ART | Brooklyn Museum - Zanele Muholi: Isibonelo/Evidence

Hey Creatives,

In continuation of The Brooklyn Museum visit, I also visited the Zanele Muholi: Isibonelo/Evidence exhibit. The artist Zanele Muholi, joins photography and video to raise visibility for human rights for black LGBT communities of South Africa.

This exhibit features several projects about lesbian, gay, bisexual, transgender, and intersex (LGBTI) communities, both in South Africa and abroad. The exhibition presents eighty-seven works created between 2007 and 2014, including Muholi’s Faces and Phases portrait series, which uses firsthand accounts to speak to the experience of living in a country that constitutionally protects the rights of LGBTI people but often fails to defend them from targeted violence. Also included is the new series Weddings and the video Being Scene, both of which focus on love, intimacy, and daily life within Muholi’s close-knit community.

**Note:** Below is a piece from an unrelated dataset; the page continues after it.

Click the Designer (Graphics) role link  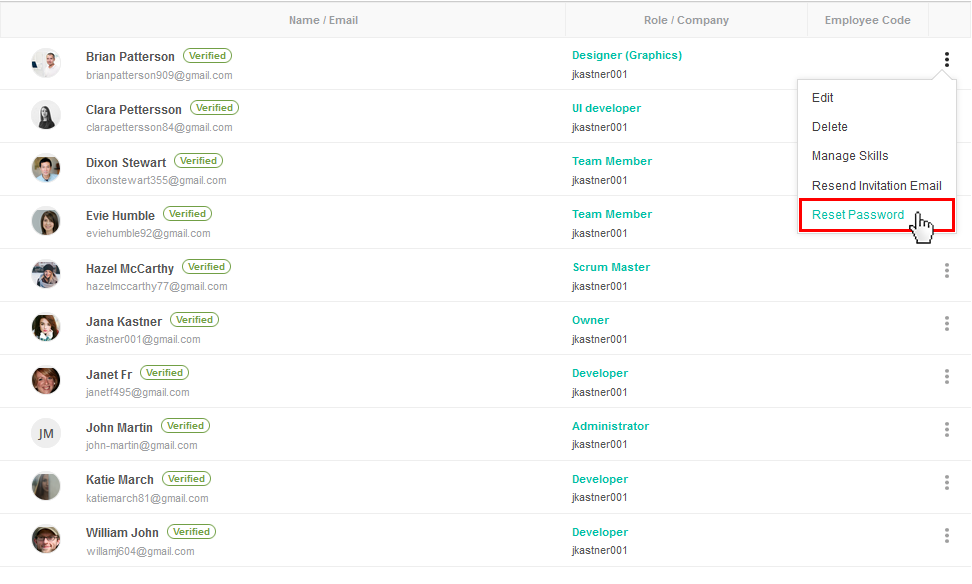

                                 
Panoramic view of the exhibit 

Timeline of  the LGBT victimization in Southern Africa 






A newly-wedded lesbian Southern African couple



A picture of a victim in a casket


Stories of some victims

Victims' personal account of their of assaults, rape, mutilation, harassment and much more 


This is the passport of Disebo Gift Makau, a South African lesbian who was raped and murdered last year, her body was found half-naked with a pipe shoved down her throat.  


Without a doubt, this is one of the most touching exhibits I have ever been to. Isibonelo in Zulu translates to "example" and it is unfortunate that these people were used as examples and killed solely for their lifestyles and sexual orientation. May their souls all rest in peace and a major salute for those that are continuously fighting the fight. The exhibit ends on November 1st. 2015.